«Le 9 juin 1995, j'assistai à une cérémonie pour le cinquantième anniversaire de la libération de Buchemvald. Le soir même je commençai à noter mes impressions sur un carnet. Ce livre est d'abord le récit de cette "visite guidée" à travers le camp, d'une déambulation à la fois bouleversante, nécessaire et sacrilège. Car ni l'indignation, ni la commémoration, ni la reconstitution des lieux opérée après guerre ne suffiront à combler l'ignorance.»
Dépassant le stade de la simple émotion, Michel Pesnel livre une réflexion sur cet univers concentrationnaire. Il décrit le camp à la fois dans le passé et le présent, confrontant ce qu'il sait - l'organisation de la microsociété nazie, l'impensable souffrance des prisonniers - à ce qu'il voit - les vestiges de la machine à tuer.
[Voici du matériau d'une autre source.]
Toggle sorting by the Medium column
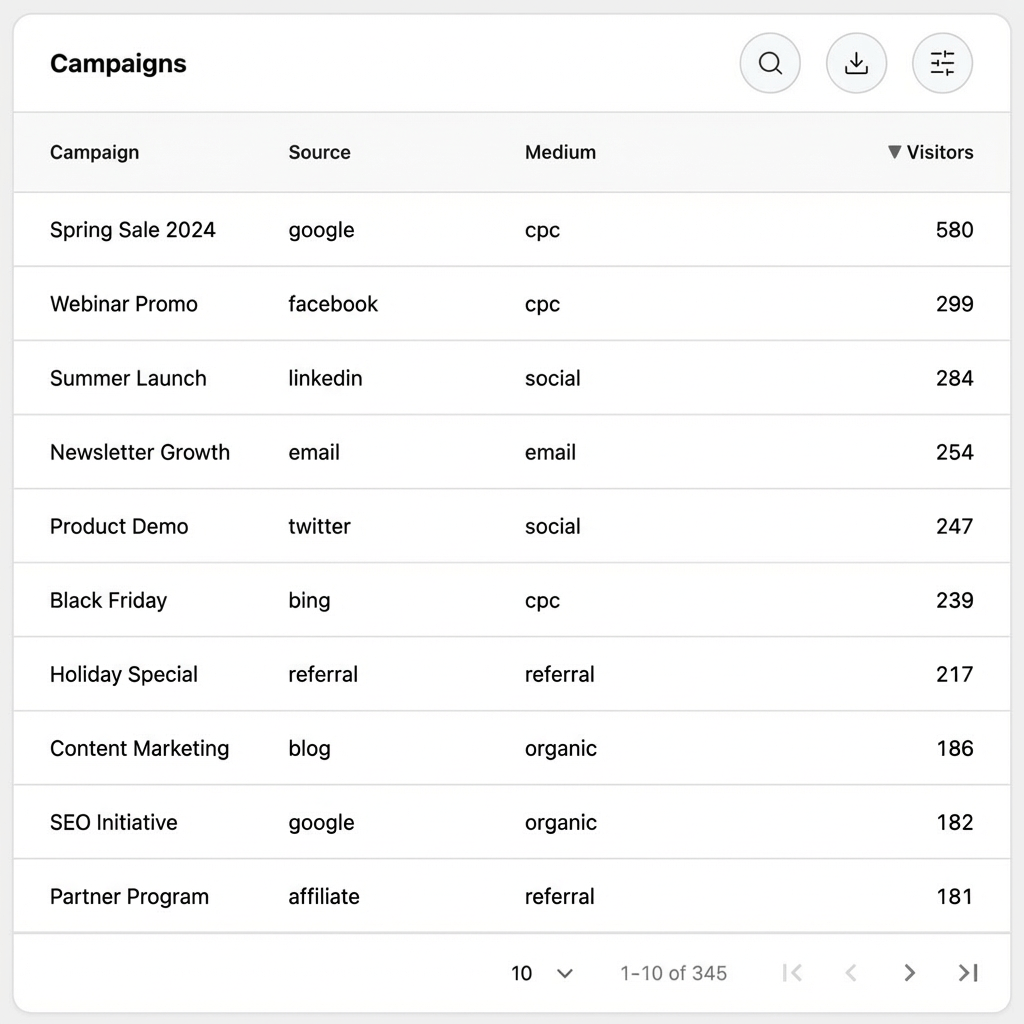1024x1024 pixels. (560, 152)
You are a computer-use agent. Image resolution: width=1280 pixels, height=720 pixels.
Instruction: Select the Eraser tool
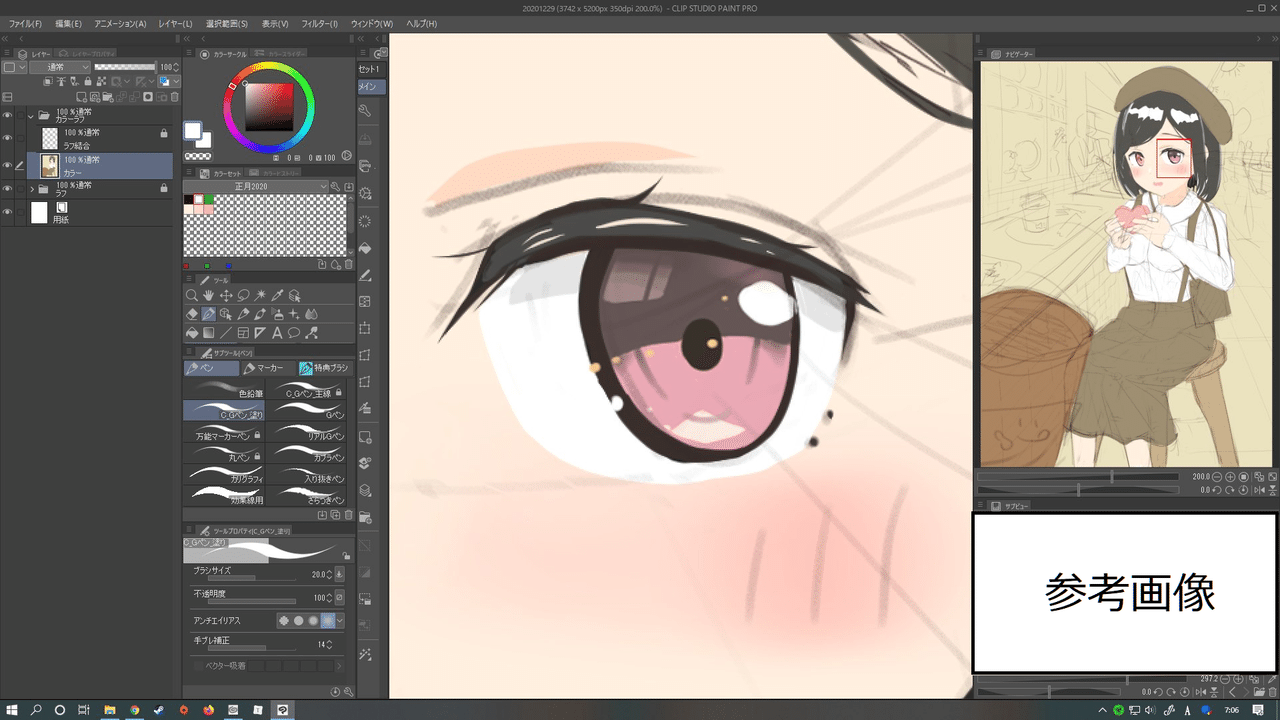pos(192,314)
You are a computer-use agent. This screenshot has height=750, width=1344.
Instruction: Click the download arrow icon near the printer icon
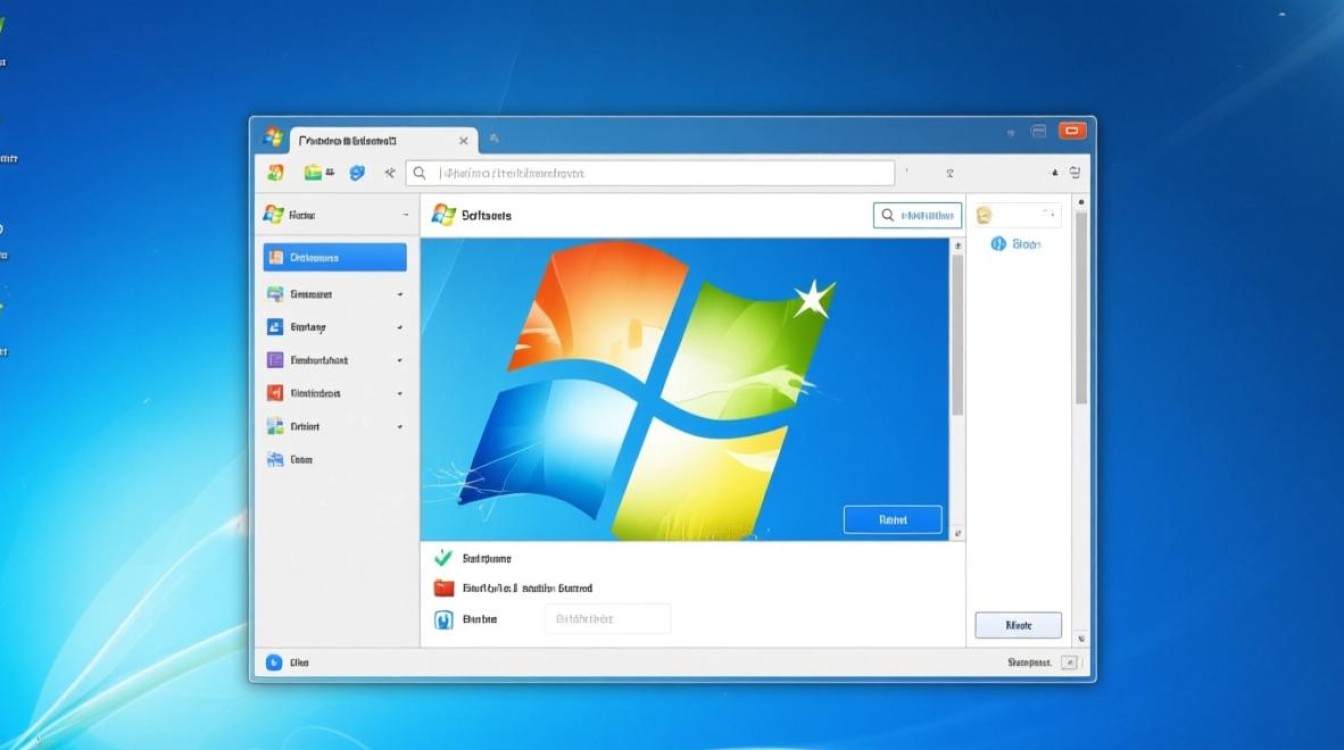pos(1054,172)
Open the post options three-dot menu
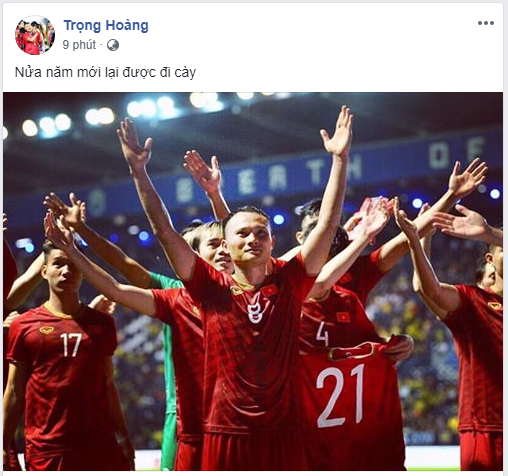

A l'heure où les derniers témoins disparaissent, où le travail historique bute sur «le tabou» et l'indicible, où la fiction tente malaisément de relayer la mémoire, où la falsification négationniste le dispute à l'oubli, il examine les multiples chemins de la transmission, en appelle aux grands témoins - David Rousset, Robert Antelme, Charlotte Delbo - et rejoint la parole de Jankélévitch : «Un crime insondable appelle une méditation inépuisable.»